Discourses about child sexual abuse have been shown to be in a continuous state of change and evolution. In some interpretations, they have been described as moving from societal denial of the existence of abuse to recognition and acceptance that child sexual abuse manifests in various forms (Kempe, 1978). Others have defined this as ‘cycles of discovery and suppression’ in which new findings about child sexual abuse are met with significant resistance (Olafson, Corwin and Summit, 1993). Child sexual abuse has also been described as ‘strikingly unusual for being repeatedly “discovered”, discredited, re-established and discredited over time’ (Nelson, 2016, p.91).

Some discourses about child sexual abuse are cyclical in nature; others are more linear, while others still are tied to particular moments in time. Yet there are key points of change, often catalysed by specific events. A notable example is the Cleveland Inquiry of 1987. This Inquiry into the sexual abuse of 121 children – and the means by which they were medically diagnosed as having experienced sexual abuse – is widely described as a ‘watershed’ moment. It had a significant impact on legislation and policy about child sexual abuse and both created and amplified a number of discourses about it. Further shifts could be seen in response to other high-profile cases such as the child murders of Sarah Payne and Holly Wells and Jessica Chapman. These cases led to shifts that focused particularly on the characterisation and management of perpetrators.

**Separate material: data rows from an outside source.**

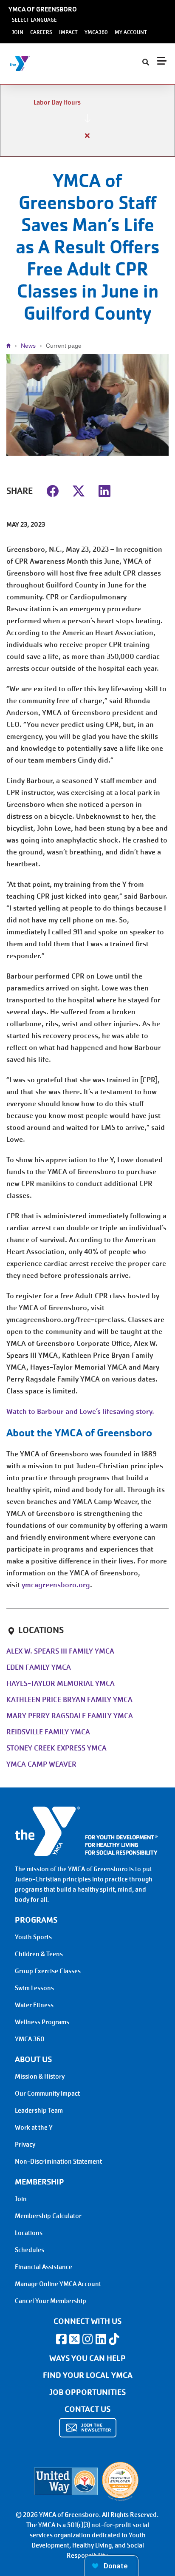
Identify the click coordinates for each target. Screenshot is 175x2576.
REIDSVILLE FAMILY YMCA (48, 1732)
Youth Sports (33, 1937)
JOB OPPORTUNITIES (87, 2392)
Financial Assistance (43, 2267)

The literature identified five key institutional arenas where debates have occured in relation to child sexual abuse. These debates have had implications for the institutional responses to child sexual abuse. The five arenas are shown in Figure 1 below.

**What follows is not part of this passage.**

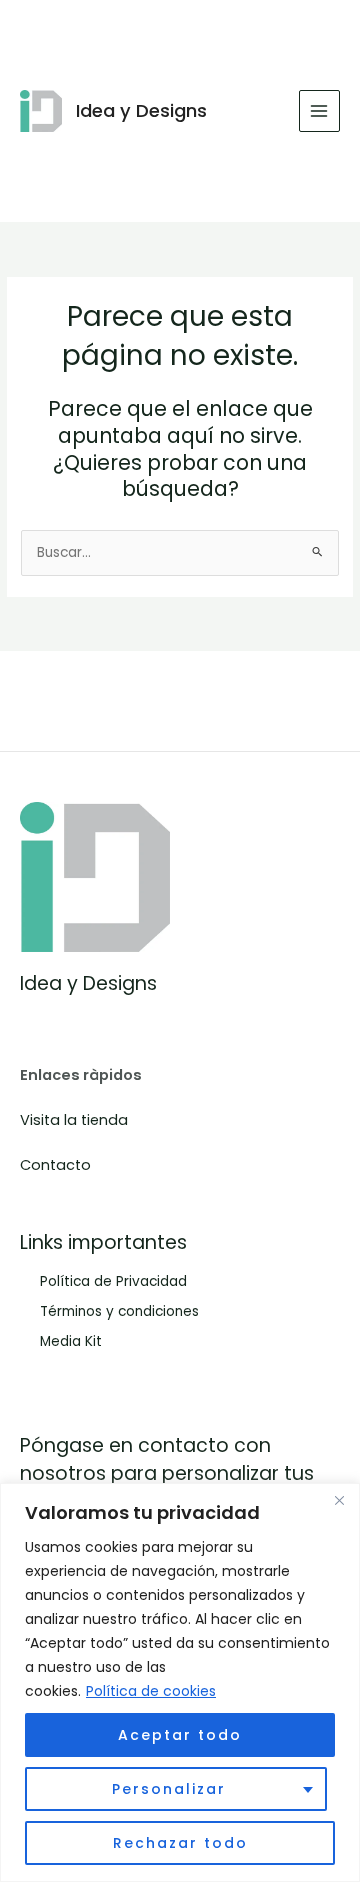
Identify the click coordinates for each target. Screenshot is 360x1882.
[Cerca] (339, 1500)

Figure 1: Five key institutional arenas

Legal Arena Government Policy Arena Clinical Arena Social Work Arena Media Arena
This is one of the most prominent fields in which discourses about child sexual abuse have circulated. Substantial changes in the law on sexual offenses have seen the definition and redefinition of multiple offences relevant to child sexual abuse. Concepts of childhood and children's rights are key to this. There has been a raft of government policies relating to child sexual abuse from the 1940s to 2017. Inquiries and high-profile cases of abuse have often led to the development of government policy regarding child sexual abuse. The Cleveland case is a particularly pertinent example of this. In the health disciplines, approaches to perpetrators have been influenced by medicalised models of deviancy and pathology. The Cleveland case had a significant impact on the role of paediatricians and medical evidence in sexual abuse cases.  The area of child protection has undergone extensive shifts. Events which have received high-profile media attention have been linked to changing policy and practice. Tensions between keeping families together and listening to children are evident, as are those between empowerment and protection. The media has been a vehicle for conveying a number of key discourses about child sexual abuse, such as 'stranger-danger' and 'paedophile'.